Forecasting the river water quality fluctuation is one of the key elements of watershed water quality management. It provides an early warning for chemical release incidents, risk assessment for water usage, guiding the operation of water supply and drainage system. The existing modeling or forecast tools are normally grouped as mechanistic models and data-driven models. Due to the ability to represent physical processes, the mechanistic models are commonly used in pollution control planning of water environment or situational analysis of long-term transition (Gordillo et al. 2019). However, those models generally require data of variables, which are hard to collect in reality.

Data-driven models, due to their ability to identify patterns in the system dynamics often based on a single time series alone, have clear advantages, especially in short-term prediction (Babovic 2005; Solomatine & Ostfeld 2008; Tongal & Booij 2018). Although the types of data used in the data-driven models are much less when compared to those in the mechanistic models, the data-driven models often require long-term observations of water quality (Sun et al. 2010). With growing infrastructure and analysis methods for environmental monitoring and data accumulation around the world in recent years, the arrival of the era of data-intensive innovation provides new opportunities for the development and use of more sophisticated data-driven models. In this regard, the rapid development of many machine learning techniques certainly provides new avenues for modeling and prediction of water quality dynamics (Meszaros & El Serafy 2018; Yajima & Derot 2018).

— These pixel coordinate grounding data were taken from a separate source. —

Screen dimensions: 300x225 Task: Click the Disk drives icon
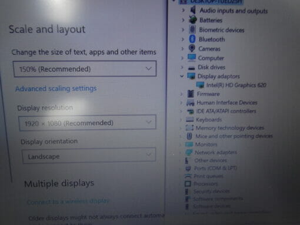[x=191, y=68]
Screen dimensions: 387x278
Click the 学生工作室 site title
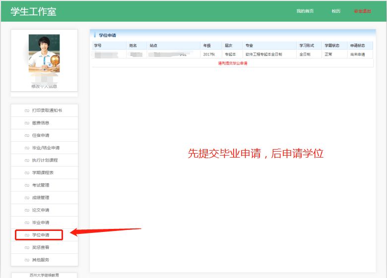(x=33, y=12)
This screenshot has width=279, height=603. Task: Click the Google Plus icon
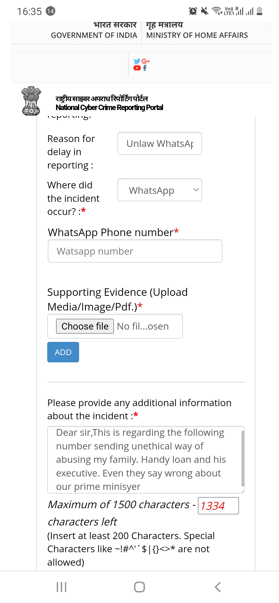coord(145,61)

River systems are open, complex, and nonlinear systems. The dynamics of water quality (and quantity) in rivers are often governed by complex and nonlinear interactions among the variables influencing river systems (Lintern et al. 2018). Such dynamics are also often subjected to sensitive dependence on initial conditions, which limits our ability to predict the dynamics in the long term but, nevertheless, allows reliable short-term predictions. Therefore, in the context of complex and nonlinear interactions with sensitive dependence on initial conditions, the dynamics of water quality (and quantity) in rivers can be studied using the concepts of nonlinear dynamic and chaos theories; see the monograph by Sivakumar (2017) for a comprehensive account of chaos theory applications to hydrological systems.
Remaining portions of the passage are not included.